A. Harley Road between Market Street and Joy Hines Road is inside the city limits and the rest is in the county, Wilmington Public Services Director Richard King said.
“Our GIS indicates that the part inside the city is private,” King said.
DOT engineer Al Edgerton Jr. was unable to locate any documents showing Harley Road in the state system.
Responsibility for road maintenance may fall to the private developer of the road, which connects with Market Street (U.S. 17) about halfway between the Martin Luther King Jr. Parkway and Gordon Road, near where the Wilmington city limits end and New Hanover County begins.
MyReporter has been unable to determine who the developer is.
EARLIER ANSWER: The answer to this question isn’t as easy as it would seem. And we don’t have a definitive answer yet, but we’re trying to find one.
Harley Road connects with Market Street (U.S. 17) about halfway between the Martin Luther King Jr. Parkway and Gordon Road, near where the Wilmington city limits end and New Hanover County begins. That’s important because the city typically maintains roads within its boundaries, while the N.C. Department of Transportation generally maintains roads outside the city limits. In some cases, roads are privately maintained by developers, homeowners associations or other entities.
Neither the city’s road-maintenance folks nor the N.C. Department of Transportation had a quick, easy answer to this question.
Richard King, city Public Services director, said the short stretch of Harley Road between Market Street and Joy Hines Road is inside the city but he had information suggesting it is privately maintained. By whom? Not sure.
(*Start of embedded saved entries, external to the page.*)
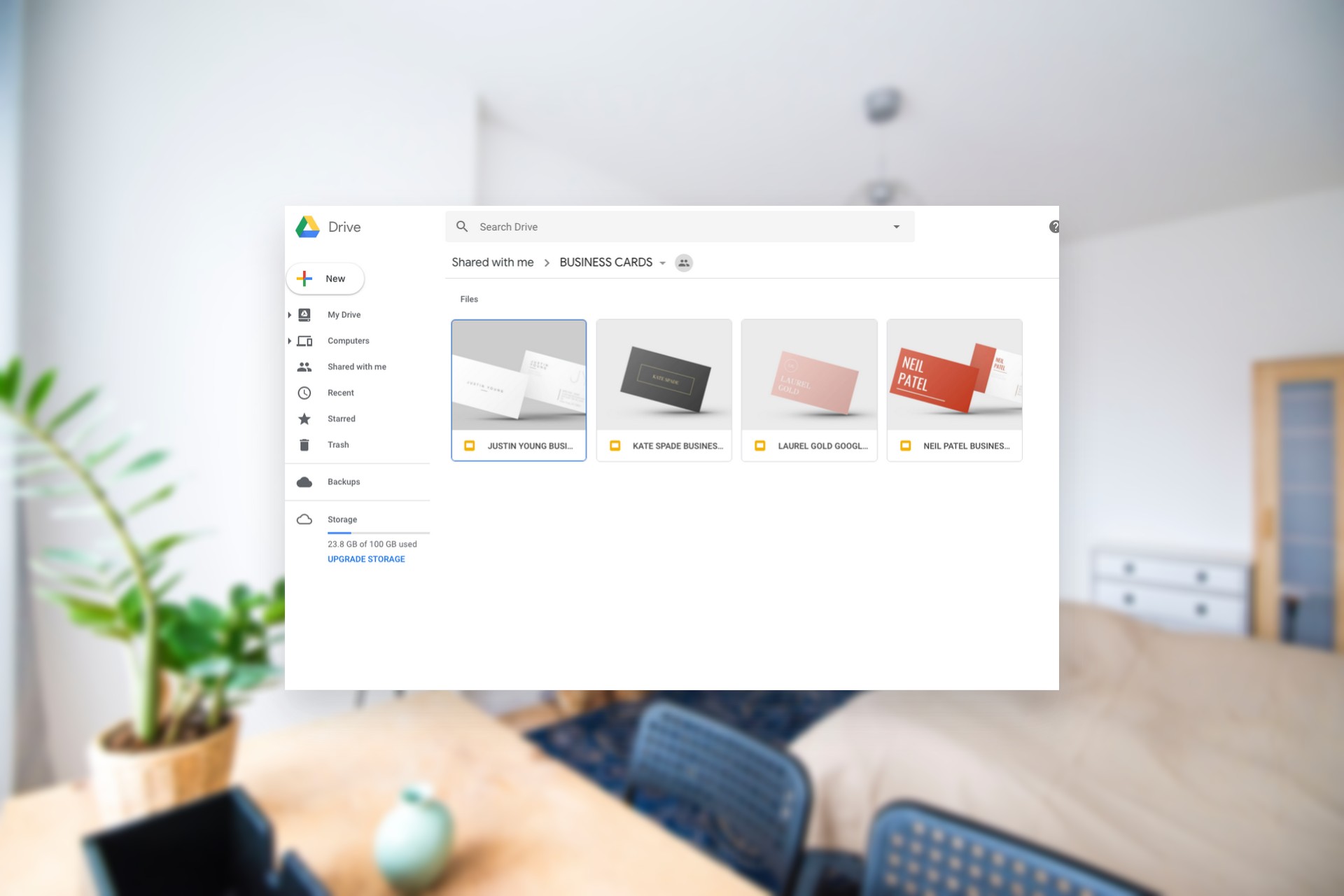Open My Drive section icon
Viewport: 1344px width, 896px height.
[304, 314]
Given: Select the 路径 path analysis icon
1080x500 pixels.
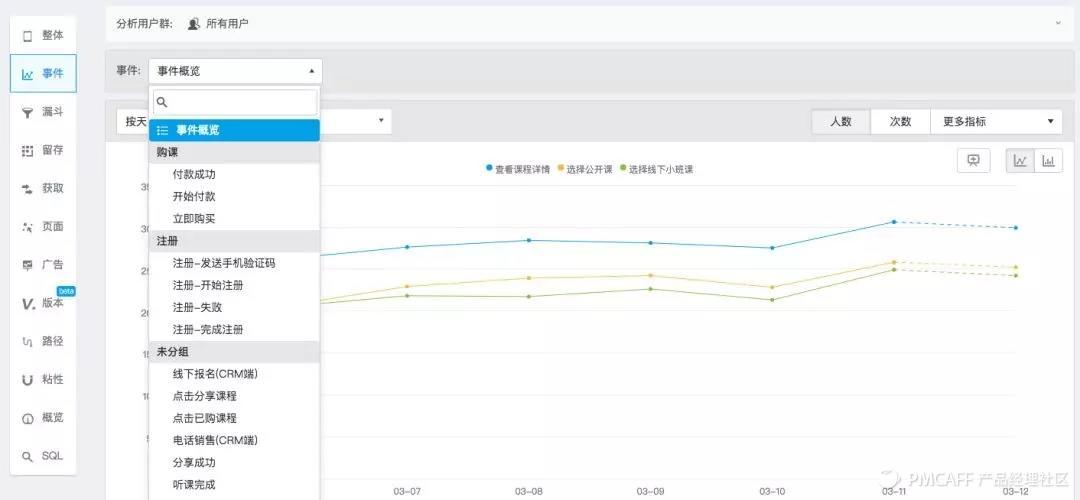Looking at the screenshot, I should point(28,341).
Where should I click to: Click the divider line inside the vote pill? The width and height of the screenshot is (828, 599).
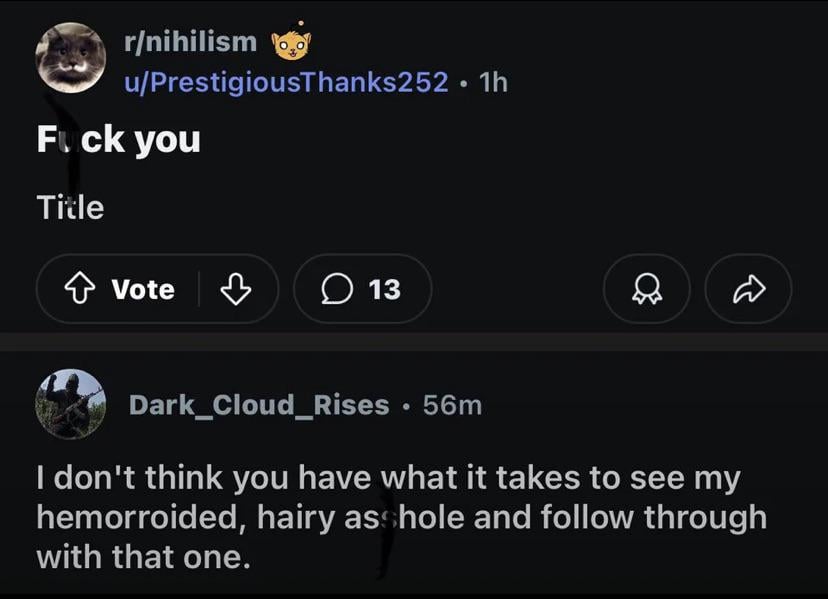click(199, 289)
And the stretch beyond Joy Hines Road, which is outside the city, isn’t maintained by the state, wrote Al Edgerton Jr., a DOT engineer, in an email.
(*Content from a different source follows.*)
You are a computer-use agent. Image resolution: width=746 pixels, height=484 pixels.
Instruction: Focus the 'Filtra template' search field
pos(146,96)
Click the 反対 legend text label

“We are not aware of who is responsible for maintaining this route,” Edgerton wrote.
Maybe this helps explain – or maybe not – the condition of the road.
Chuck Kuebler, who posed the question to MyReporter, said the road is always in bad shape with potholes that have “popped tires.” It needs a “complete overhaul,” he wrote.
We have follow up questions in to the DOT and city to see if they can determine what private entity is responsible for the road.
Otherwise, Harley may be the one that fell through the cracks, so to speak.